WRITTEN INSTRUCTION:
Copy out the lines word for word, starting with the line that contains "Click the microphone icon in toolbar" and continuing through the line that contains "tap(19, 24)", both included.

[Target position records]

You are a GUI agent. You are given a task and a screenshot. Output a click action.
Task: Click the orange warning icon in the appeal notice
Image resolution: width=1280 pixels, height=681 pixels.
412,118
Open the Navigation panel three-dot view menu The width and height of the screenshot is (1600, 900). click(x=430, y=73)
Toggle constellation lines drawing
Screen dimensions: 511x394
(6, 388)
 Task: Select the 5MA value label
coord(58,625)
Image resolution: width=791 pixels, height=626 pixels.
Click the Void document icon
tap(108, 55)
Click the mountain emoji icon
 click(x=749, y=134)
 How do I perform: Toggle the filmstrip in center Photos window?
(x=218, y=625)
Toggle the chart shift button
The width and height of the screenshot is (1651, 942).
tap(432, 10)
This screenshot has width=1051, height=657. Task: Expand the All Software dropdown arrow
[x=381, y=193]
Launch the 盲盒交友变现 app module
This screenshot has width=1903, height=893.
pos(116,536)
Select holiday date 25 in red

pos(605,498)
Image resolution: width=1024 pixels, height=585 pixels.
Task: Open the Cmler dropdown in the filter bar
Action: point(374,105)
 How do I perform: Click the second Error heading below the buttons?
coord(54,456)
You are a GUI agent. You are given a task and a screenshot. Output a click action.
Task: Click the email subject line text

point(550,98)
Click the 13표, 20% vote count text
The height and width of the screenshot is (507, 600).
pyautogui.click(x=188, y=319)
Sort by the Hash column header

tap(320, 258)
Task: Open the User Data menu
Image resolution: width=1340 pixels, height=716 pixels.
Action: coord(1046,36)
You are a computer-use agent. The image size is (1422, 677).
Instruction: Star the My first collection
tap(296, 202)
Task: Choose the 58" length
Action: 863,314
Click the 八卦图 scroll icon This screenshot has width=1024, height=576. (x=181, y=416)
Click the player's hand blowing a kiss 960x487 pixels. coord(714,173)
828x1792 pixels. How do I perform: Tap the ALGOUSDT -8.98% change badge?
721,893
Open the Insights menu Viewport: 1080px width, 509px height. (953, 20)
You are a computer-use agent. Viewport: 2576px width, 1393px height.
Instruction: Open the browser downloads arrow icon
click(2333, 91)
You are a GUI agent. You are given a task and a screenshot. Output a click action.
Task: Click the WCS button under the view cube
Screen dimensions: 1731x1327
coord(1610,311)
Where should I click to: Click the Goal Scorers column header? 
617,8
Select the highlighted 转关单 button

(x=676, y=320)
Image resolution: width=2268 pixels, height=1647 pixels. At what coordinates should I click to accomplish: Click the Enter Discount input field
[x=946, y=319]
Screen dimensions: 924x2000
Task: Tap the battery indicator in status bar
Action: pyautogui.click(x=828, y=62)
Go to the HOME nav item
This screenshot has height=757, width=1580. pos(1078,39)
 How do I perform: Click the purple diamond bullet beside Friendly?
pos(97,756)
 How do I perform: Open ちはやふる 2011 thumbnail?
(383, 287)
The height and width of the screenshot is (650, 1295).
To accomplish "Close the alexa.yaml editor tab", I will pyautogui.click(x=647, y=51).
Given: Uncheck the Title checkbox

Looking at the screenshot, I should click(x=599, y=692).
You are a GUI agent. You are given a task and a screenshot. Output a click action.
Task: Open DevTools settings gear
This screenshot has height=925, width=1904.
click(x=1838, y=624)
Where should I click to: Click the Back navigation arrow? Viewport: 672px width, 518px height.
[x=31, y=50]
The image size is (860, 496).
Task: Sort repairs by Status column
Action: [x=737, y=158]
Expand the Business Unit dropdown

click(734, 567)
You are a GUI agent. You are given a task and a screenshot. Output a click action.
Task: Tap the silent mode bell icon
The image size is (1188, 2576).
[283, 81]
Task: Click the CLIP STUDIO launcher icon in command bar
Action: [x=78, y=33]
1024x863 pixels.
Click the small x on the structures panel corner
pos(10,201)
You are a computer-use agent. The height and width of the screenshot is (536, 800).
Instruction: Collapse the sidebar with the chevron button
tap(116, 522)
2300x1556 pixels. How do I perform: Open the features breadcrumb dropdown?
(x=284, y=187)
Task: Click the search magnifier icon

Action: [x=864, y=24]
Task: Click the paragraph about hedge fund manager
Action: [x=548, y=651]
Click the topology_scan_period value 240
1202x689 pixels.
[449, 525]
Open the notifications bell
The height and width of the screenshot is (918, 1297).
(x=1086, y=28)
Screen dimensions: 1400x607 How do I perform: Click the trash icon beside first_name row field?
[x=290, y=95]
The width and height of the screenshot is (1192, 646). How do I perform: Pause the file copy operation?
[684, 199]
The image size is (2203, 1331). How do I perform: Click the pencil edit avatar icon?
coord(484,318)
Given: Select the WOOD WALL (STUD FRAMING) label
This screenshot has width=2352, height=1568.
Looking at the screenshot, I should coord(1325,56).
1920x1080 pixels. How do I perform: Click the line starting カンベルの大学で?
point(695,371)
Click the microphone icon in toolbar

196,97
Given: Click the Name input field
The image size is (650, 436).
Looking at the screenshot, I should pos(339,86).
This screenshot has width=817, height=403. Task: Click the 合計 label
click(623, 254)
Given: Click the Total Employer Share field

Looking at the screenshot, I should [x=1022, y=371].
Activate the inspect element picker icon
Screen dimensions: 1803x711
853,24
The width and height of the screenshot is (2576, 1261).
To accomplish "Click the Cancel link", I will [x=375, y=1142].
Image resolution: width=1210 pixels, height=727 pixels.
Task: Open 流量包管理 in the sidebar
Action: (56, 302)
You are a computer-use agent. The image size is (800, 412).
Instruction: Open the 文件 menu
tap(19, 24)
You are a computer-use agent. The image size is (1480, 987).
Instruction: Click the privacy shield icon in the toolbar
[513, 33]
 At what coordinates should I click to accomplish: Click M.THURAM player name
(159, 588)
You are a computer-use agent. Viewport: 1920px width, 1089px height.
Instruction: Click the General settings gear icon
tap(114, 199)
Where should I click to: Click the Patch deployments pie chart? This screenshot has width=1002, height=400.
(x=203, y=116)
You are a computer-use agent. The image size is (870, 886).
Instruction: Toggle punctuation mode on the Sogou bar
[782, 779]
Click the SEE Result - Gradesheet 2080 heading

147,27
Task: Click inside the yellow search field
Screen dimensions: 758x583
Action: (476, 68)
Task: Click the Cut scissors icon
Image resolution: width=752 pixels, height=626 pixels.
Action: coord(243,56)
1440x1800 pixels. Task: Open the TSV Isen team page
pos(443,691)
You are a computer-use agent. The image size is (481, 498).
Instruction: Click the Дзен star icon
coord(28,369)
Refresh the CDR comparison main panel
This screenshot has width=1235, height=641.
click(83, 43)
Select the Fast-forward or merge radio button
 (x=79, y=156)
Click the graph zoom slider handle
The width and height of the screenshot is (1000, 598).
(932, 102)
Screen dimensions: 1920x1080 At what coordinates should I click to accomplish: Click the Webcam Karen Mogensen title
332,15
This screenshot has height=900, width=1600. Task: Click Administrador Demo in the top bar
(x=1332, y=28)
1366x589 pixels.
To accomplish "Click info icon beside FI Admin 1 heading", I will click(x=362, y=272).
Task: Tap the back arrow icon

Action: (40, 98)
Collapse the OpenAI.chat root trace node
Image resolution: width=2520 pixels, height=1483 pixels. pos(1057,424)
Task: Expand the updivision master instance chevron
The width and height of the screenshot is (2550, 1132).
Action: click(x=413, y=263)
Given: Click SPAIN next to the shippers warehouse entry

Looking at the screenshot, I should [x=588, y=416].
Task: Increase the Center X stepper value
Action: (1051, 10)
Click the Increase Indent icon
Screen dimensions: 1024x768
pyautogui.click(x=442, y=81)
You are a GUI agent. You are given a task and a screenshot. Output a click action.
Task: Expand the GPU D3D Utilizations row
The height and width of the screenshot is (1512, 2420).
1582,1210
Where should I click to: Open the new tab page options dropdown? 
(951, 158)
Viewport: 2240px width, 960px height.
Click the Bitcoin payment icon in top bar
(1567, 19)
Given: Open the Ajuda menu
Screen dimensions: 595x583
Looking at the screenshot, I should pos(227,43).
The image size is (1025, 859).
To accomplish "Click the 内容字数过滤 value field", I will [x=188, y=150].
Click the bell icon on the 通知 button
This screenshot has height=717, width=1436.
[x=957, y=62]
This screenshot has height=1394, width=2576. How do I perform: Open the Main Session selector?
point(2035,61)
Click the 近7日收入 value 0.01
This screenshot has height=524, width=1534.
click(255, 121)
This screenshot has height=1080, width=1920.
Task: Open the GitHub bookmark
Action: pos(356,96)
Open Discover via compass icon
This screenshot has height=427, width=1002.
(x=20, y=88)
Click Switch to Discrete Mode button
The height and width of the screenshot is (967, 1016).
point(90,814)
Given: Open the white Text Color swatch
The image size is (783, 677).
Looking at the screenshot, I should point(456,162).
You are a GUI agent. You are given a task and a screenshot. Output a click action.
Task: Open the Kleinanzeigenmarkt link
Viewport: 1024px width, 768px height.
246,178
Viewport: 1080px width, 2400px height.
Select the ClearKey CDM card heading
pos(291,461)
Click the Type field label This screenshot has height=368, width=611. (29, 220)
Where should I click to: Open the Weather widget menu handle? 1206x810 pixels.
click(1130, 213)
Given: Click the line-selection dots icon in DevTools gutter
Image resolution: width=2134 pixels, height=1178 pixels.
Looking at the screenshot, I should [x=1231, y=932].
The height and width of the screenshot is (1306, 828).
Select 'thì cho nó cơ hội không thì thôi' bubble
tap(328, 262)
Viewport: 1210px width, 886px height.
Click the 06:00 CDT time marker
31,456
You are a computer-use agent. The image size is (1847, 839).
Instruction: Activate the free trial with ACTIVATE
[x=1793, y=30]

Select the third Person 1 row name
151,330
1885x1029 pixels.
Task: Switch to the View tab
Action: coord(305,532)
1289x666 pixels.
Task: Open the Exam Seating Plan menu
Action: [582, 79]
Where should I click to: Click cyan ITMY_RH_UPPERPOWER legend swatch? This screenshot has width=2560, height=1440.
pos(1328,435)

REPLY:
Click the microphone icon in toolbar

196,97
Given: Click the Name input field
The image size is (650, 436).
Looking at the screenshot, I should pos(339,86).
This screenshot has width=817, height=403. Task: Click the 合計 label
click(623, 254)
Given: Click the Total Employer Share field

Looking at the screenshot, I should [x=1022, y=371].
Activate the inspect element picker icon
Screen dimensions: 1803x711
853,24
The width and height of the screenshot is (2576, 1261).
To accomplish "Click the Cancel link", I will [x=375, y=1142].
Image resolution: width=1210 pixels, height=727 pixels.
Task: Open 流量包管理 in the sidebar
Action: (56, 302)
You are a computer-use agent. The image size is (800, 412).
Instruction: Open the 文件 menu
tap(19, 24)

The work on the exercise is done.